Opinião

Lisboa

Crónica do cão que mordia a própria cauda

Para o jardim do meu bairro convergem todos os dias crianças que brincam no parque infantil e nos relvados, pessoas que passeiam os seus cães e sobre eles conversam e velhos que jogam às cartas nas mesas que lá há ou que em grupos formulam opiniões sobre o que se passa à sua volta.

Há dias um desses grupos observava um cão que em voltas e reviravoltas tentava morder a sua própria cauda, talvez para se ver livre de qualquer incómodo que o atormentasse. 

Diz um velho, sabe-se lá por qual associação de ideias: parece o “sistema” que anda baralhado a querer ver-se livre de alguns dos seus males….sem mudar nada de essencial.

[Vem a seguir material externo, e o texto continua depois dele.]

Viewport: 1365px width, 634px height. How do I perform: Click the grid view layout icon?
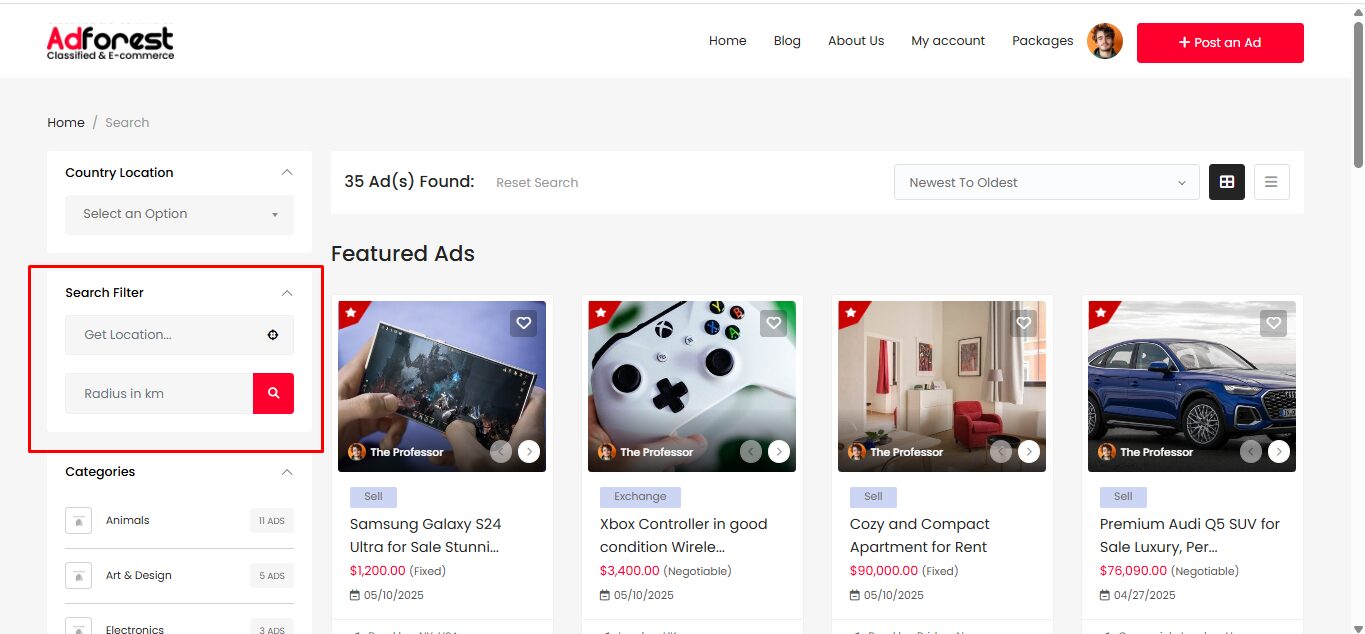click(1227, 182)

Quem assim falava era tido como leitor assíduo e comentador esclarecido, mas os olhares que todos os outros lhe lançaram obrigou-o a juntar esclarecimentos, o que ele fez dizendo: temos assistido, nestes últimos tempos a um fenómeno curioso: pessoas que até então eram reconhecidas como honestas e úteis à sociedade, louvadas e condecoradas, são agora publicamente interrogadas no fórum mais alto da Nação, detidas pelas polícias, acusadas pela justiça…e defendem-se dizendo que são pobres ou infelizes nos negócios; que a falta de transparência de que os acusam se filia no princípio popularmente aceite de que “o segredo é a alma do negócio” e que a ousadia que conduz ao seu enriquecimento oculto se insere no espírito do adágio “quem tem unhas é que toca guitarra”.

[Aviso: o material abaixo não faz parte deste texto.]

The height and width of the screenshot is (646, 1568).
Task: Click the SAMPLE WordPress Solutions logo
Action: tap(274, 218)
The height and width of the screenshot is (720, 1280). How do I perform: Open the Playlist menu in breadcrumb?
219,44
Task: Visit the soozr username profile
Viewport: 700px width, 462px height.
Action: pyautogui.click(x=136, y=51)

Um deles afirmou que tudo era business, que tudo era legal e que se sentia tranquilo e se mostrava risonho e outro dizia que mesmo que tivesse perdido milhões em alguns negócios, vivia bem porque tinha ganho muito mais em outros e tinha uma boa reforma.

Respondeu “o sistema” (liberal, elogioso da iniciativa privada, contrário ao papel intervencionista do Estado) que sob o ponto de vista moral não seria curial que alguém acumulasse fortuna à custa do dinheiro de outros e que a sequência dos acontecimentos se apresentava desprestigiante para muitos…

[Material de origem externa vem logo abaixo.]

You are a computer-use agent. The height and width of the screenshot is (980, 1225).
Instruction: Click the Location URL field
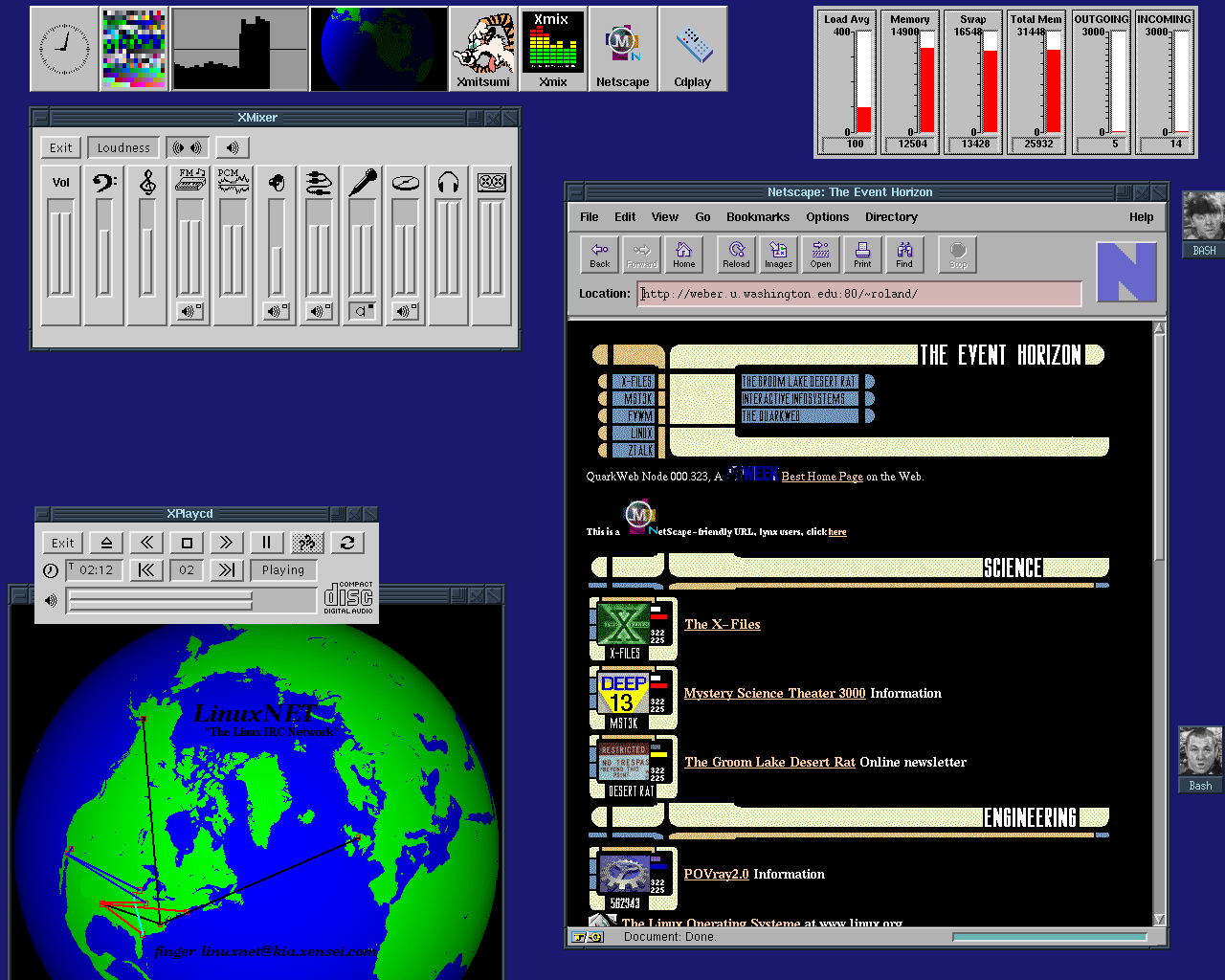point(859,294)
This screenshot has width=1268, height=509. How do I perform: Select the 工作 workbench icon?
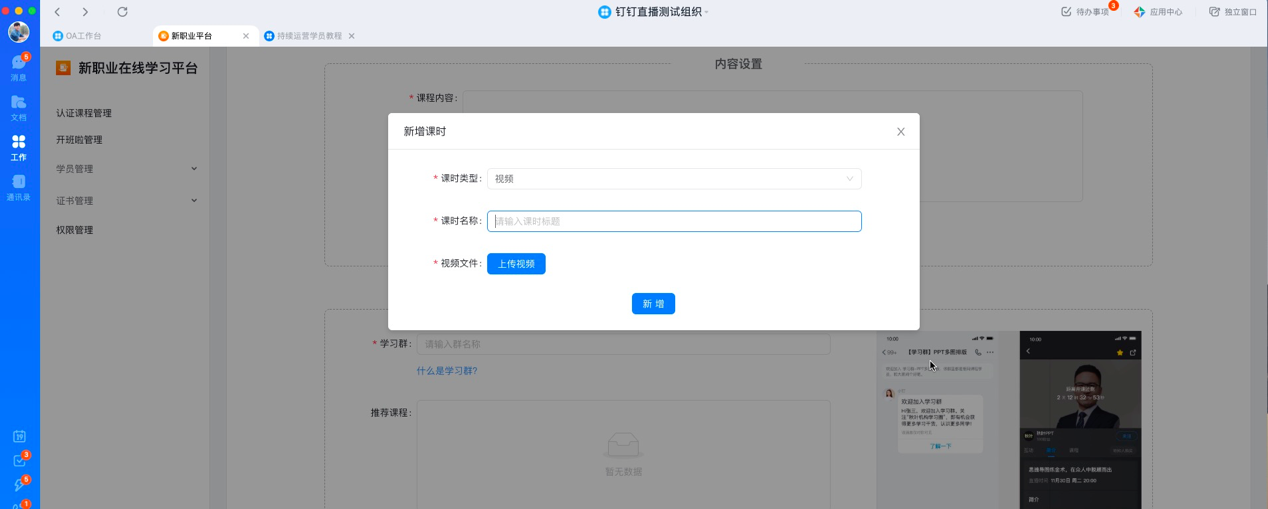[18, 147]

Haveria que fazer qualquer coisa que não abalasse o sistema nem beliscasse valores fundamentais, como o lucro desenfreado, a especulação, a propriedade privada intocável e os sinais da acumulação da riqueza.

Como o cão que se revolta contra a sua própria cauda, sem obviamente a pôr em causa. 

Sempre foi assim e há de continuar a ser – disse um velho.

Olhe que não. Haverá certamente maneiras de não ser assim – respondeu outro.